● **What this exercise asks**:
1. According to the forum thread about the livestock dispute, how much did the friends say was owed in board?
2. Restate the stretch of the forum thread from "Lawyers are not" through "will charge you.", replacing "paperwork" with "documents".

# "Friend" was keeping my livestock and now won't release them.



## jessyedagger (Nov 19, 2014)

I had a verbal agreement with a friend for them to keep my horses and other livestock on their property and I was to pay for feed. For 5 months I paid every time and then I let them know I would be moving my animals at which point they decided to tell me that I owe them $4800 in board, 750 for cleaning and 2 of my animals before I could remove get them. I went with a sheriff to get my animals and when we got there the sheriff told me to go ahead. Ten minutes later the people showed up and the sheriff said that I had to put my animals back in the pens and go to court. They claimed to have a signed agreement from me which they never produced, then they claimed that there is an animal control case which there is not.

I have begun filing a small claims case but am having trouble as the paper work wants to know what amount of money they owe me, I don't want money I want my babies home!

BTW we are located in san bernardino county CA


----------



## DuckDodgers (May 28, 2013)

Sorry to hear you're going through this :-( An unfortunate prime example as to hwy you need everything in writing to protect yourself and your property. 

I can't be of much help to you at all, but my advise would be to find a good lawyer who specializes in livestock ASAP.


----------



## kewpalace (Jul 17, 2013)

Lawyers are not allowed to appear for you in small claims court. But they can help you prepare paperwork. Of course, unless they are working for you pro bono (w/out charge) they will charge you.

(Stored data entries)
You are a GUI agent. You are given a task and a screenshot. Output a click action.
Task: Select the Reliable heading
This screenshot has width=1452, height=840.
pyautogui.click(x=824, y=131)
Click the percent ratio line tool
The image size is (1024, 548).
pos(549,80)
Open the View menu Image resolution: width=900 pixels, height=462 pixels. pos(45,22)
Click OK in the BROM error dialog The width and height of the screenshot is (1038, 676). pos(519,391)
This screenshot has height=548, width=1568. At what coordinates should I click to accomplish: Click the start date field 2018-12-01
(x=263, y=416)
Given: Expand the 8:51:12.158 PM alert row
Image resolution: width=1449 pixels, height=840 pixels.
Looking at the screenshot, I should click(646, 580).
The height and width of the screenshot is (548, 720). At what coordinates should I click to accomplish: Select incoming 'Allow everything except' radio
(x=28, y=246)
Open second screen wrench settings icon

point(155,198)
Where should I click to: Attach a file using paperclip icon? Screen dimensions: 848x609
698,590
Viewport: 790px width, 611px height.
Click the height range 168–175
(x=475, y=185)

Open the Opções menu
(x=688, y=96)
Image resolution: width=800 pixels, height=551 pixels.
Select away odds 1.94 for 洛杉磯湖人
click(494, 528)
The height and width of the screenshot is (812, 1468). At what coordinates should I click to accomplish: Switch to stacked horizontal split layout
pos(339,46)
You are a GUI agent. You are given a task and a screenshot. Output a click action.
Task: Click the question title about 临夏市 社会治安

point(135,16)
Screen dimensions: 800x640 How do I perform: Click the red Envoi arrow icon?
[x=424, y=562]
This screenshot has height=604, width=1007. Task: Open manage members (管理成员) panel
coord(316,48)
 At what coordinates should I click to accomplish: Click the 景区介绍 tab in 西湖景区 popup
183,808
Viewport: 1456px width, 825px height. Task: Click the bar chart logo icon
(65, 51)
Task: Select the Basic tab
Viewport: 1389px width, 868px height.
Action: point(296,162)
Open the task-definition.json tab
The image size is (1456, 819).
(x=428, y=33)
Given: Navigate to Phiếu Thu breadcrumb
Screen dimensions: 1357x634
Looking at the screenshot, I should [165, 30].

● **Written answers**:
1. $4800

2.
Lawyers are not allowed to appear for you in small claims court. But they can help you prepare documents. Of course, unless they are working for you pro bono (w/out charge) they will charge you.